Interview: HEIKE DIERBACH

taz hamburg: Warum hat der Senat ein Problem mit Beauftragten für Ausländer? Ursula Neumann: Ich denke, ein Grund ist, dass sie etwas neu und anders machen wollen. Außerdem sehe ich Parallelen zur Abschaffung der Polizeikommission: Es geht darum, sich interner Kritik zu entledigen. Ich hoffe, dass das auch ein Grund ist. Es wäre schlimm, wenn wir so brav gewesen wären, dass es egal ist, ob es uns gibt oder nicht. Schließlich spielt auch eine Rolle, dass der neue Senat den Begriff der Integration anders definiert - damit ist jetzt offenbar die Anpassung von Menschen an bestehende Strukturen gemeint, nicht der Abbau von Barrieren.

Wäre nicht ohnehin für Sie auch bald die Schmerzgrenze überschritten gewesen?

Ich habe mir nach der Wahl geschworen, dass ich mich eher rausschmeißen lasse als dass ich gehe. Aber reif war ich schon lange. Am Ende habe ich es hauptsächlich noch gemacht, um für die Migrantengruppen als Ansprechpartnerin zur Verfügung zu stehen. Wenn der Senat klug gewesen wären, hätte er sich zumindest dessen bedienen können, was ich angeboten habe: Die Brücke zu den verschiedenen Migrantengruppen, das Fachwissen des Arbeitsstabes. Und wenn die Sozialsenatorin nun meint, sie könnte mal eben ein Integrationskonzept zimmern, dann zeugt das nur davon, dass sie nicht weiß, von was für einer Riesen-Aufgabe sie da redet.

Ist die CDU von allen guten Geistern verlassen?

Ich denke, das ist in Hamburg ganz klar der Einfluss der Schill-Partei - obwohl Schill selbst sich direkt gar nicht geäußert hat. Konservative anderer Bundesländer haben die Abschaffung des Amtes kritisiert. Ich habe beispielsweise gerade mit Rita Süßmuth gesprochen, die war entsetzt. Es ist also keine einhellige CDU-Meinung. Aber die Tendenzen gibt es in der Partei.

Ist Schill ein Rassist?

Nach wissenschaftlicher Definition ja. Danach ist Rassismus die Abwertung von Menschen aufgrund einer ihnen zugeschriebenen Zugehörigkeit zu einer bestimmten sozialen Gruppe. Genau das macht Schill: Er schürt Sozialneid, nimmt bewusst falsche Annahmen zum Anlass, sozialen Gruppen Schuld zuzuweisen. Er verknüpft soziale Probleme mit Abstammung. Das sind rassistische Tendenzen... ...die die CDU duldet.

* [AUFGABEN UND ÜBUNGEN]:
(a) Mit wem hat Ursula Neumann laut dem Interview gerade gesprochen?
(b) Wiederholen Sie bitte wortgetreu alles aus dem Interview von „Interview: HEIKE DIERBACH“ bis hinunter zu „Schmerzgrenze überschritten gewesen?“.

* [GESPEICHERTE DATEN]:
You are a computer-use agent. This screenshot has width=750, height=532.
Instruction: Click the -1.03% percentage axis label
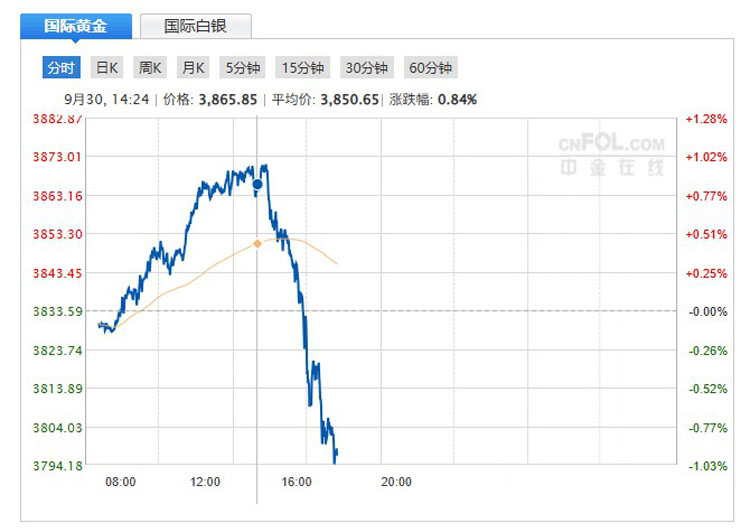click(x=704, y=465)
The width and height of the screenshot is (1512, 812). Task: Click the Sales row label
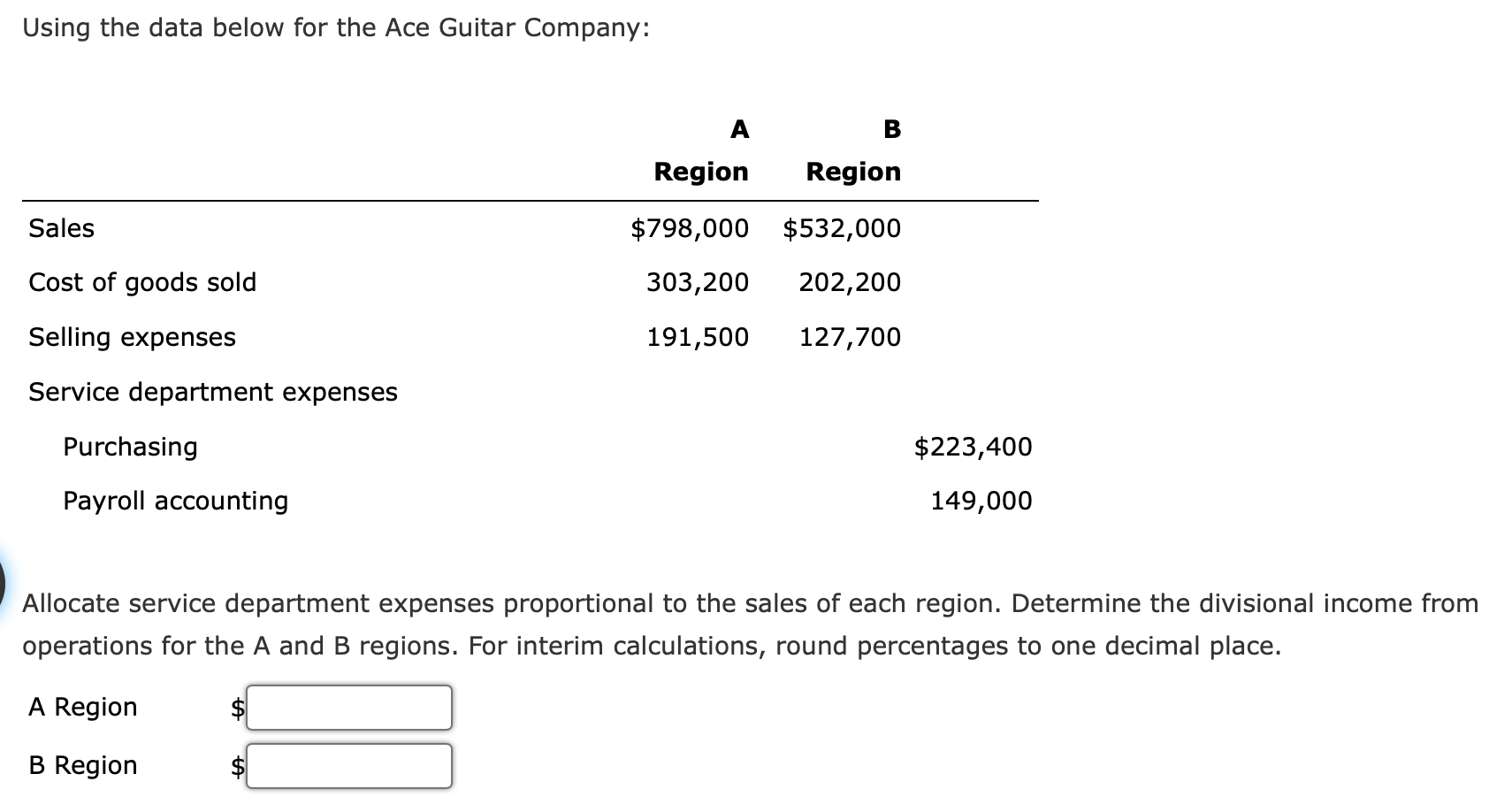point(61,227)
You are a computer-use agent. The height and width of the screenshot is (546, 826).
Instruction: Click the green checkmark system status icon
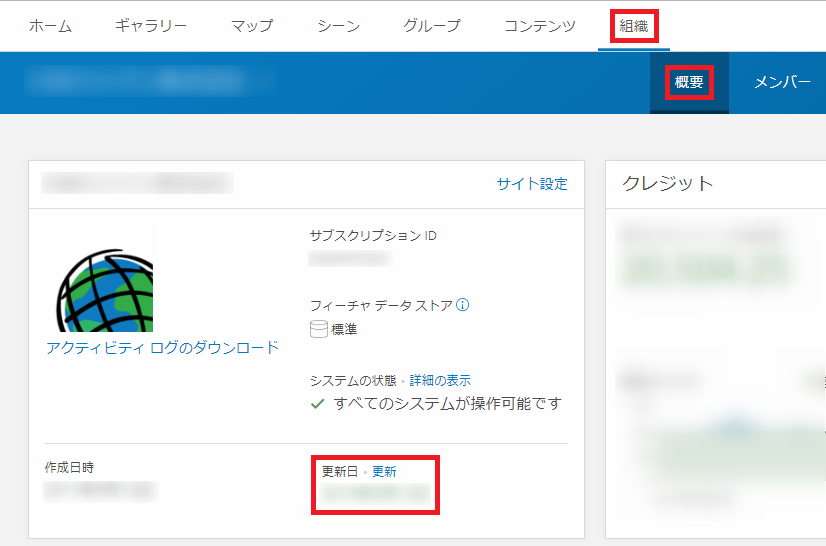pos(318,404)
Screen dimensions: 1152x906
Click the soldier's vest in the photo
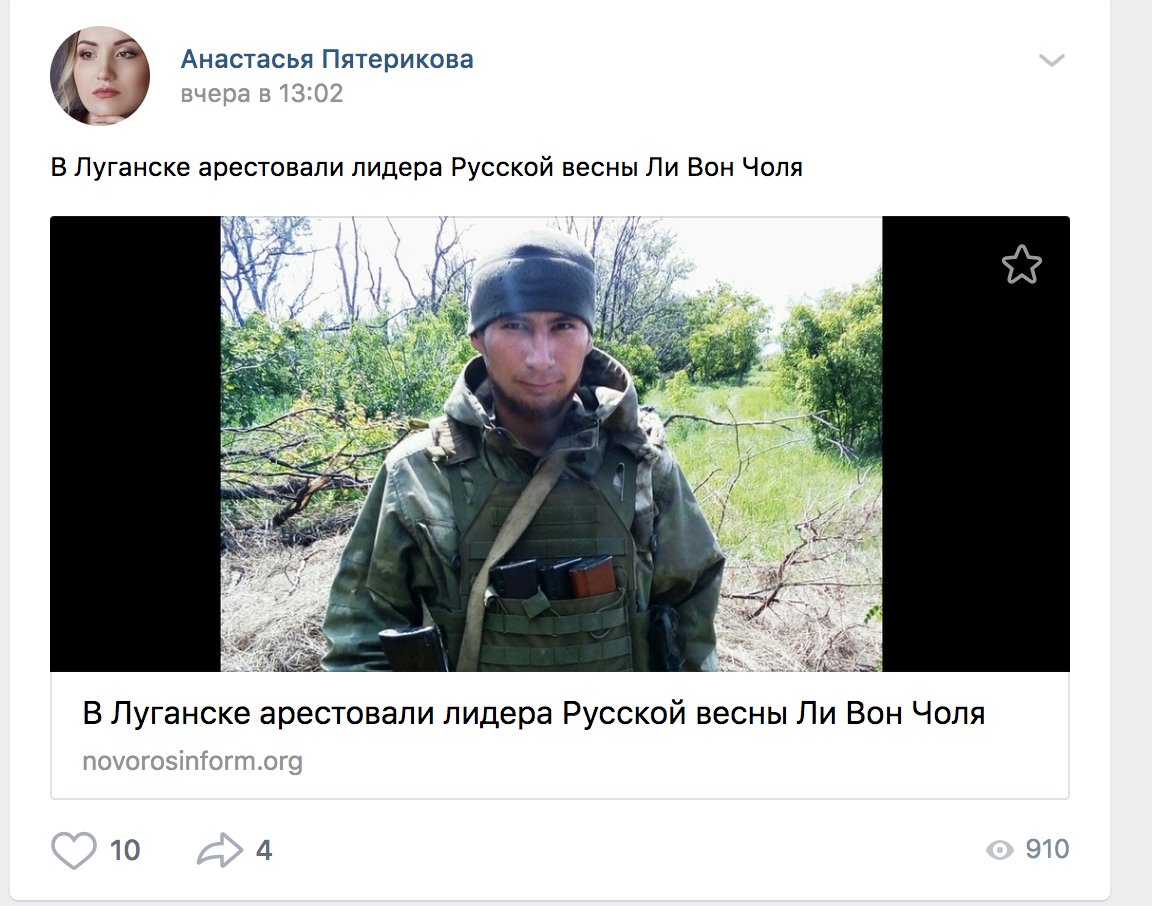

* [ANTWORTEN JE AUFGABE]:
(a) Mit Rita Süßmuth.

(b)
Interview: HEIKE DIERBACH

taz hamburg: Warum hat der Senat ein Problem mit Beauftragten für Ausländer? Ursula Neumann: Ich denke, ein Grund ist, dass sie etwas neu und anders machen wollen. Außerdem sehe ich Parallelen zur Abschaffung der Polizeikommission: Es geht darum, sich interner Kritik zu entledigen. Ich hoffe, dass das auch ein Grund ist. Es wäre schlimm, wenn wir so brav gewesen wären, dass es egal ist, ob es uns gibt oder nicht. Schließlich spielt auch eine Rolle, dass der neue Senat den Begriff der Integration anders definiert - damit ist jetzt offenbar die Anpassung von Menschen an bestehende Strukturen gemeint, nicht der Abbau von Barrieren.

Wäre nicht ohnehin für Sie auch bald die Schmerzgrenze überschritten gewesen?